Tissue Preparation and Immunostaining

Mice were injected intraperitoneally with a lethal dose of pentobarbital (Sigma, St Louis, MO) 30 min after drug administration. They were then transcardially perfused with 0.01 M phosphate-buffered saline (PBS) at pH 7.4, followed by cold 4% paraformaldehyde in 0.1 M phosphate buffer (PB) at pH 7.4. The brains were removed, post-fixed overnight in the same fixative at 4°C, and stored in a 10–30% sucrose gradient in 0.1 M PB at 4°C for cryoprotection. Sections were cut on a cryostat at 15 μm-thickness, and stored in PBS containing 0.05% NaN3 until use.
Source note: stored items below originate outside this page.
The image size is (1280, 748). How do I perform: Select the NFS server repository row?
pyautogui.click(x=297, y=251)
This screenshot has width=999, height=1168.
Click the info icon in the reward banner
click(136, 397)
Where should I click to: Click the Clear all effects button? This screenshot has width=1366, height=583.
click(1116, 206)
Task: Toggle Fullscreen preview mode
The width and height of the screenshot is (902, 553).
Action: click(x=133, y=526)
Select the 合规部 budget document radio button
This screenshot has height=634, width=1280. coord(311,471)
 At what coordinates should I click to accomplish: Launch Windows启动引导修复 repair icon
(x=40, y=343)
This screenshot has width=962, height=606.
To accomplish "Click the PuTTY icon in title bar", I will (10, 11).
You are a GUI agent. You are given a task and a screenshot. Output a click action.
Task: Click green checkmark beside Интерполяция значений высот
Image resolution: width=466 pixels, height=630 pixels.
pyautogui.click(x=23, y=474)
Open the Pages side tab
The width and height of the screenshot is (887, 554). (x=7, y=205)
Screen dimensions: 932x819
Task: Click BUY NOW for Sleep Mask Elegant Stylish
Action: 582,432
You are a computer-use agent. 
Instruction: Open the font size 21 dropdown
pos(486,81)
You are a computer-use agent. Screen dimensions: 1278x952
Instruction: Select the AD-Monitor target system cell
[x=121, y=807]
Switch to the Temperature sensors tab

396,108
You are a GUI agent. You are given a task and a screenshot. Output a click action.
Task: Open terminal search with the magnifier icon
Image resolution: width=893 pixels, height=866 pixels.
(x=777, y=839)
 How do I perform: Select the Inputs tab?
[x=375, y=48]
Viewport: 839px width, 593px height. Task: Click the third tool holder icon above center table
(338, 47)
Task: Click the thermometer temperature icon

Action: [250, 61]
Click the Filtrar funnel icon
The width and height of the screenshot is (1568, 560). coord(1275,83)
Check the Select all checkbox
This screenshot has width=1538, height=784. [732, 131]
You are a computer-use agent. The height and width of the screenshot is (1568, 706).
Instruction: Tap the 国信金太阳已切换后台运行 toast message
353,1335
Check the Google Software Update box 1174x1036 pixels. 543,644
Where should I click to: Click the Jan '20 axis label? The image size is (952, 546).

Immunofluorescence staining was carried out with free-floating brain sections (Morigaki et al., 2011). Primary antibodies against Cdk5-pTyr15 (1:20,000; Santa Cruz), tyrosine hydroxylase (TH, 1:100,000) (Sato et al., 2008), and DARPP-32-Thr75 (1:20,000; Cell Signaling) (Sako et al., 2010) were used. The bound primary antibodies were detected using the Histofine Simple Stain Kit (Nichirei, Tokyo, Japan) and Tyramide Signal Amplification (TSA) system with Cyanine3 or Fluorescein (Perkin Elmer, Shelton, CT) (Morigaki et al., 2011).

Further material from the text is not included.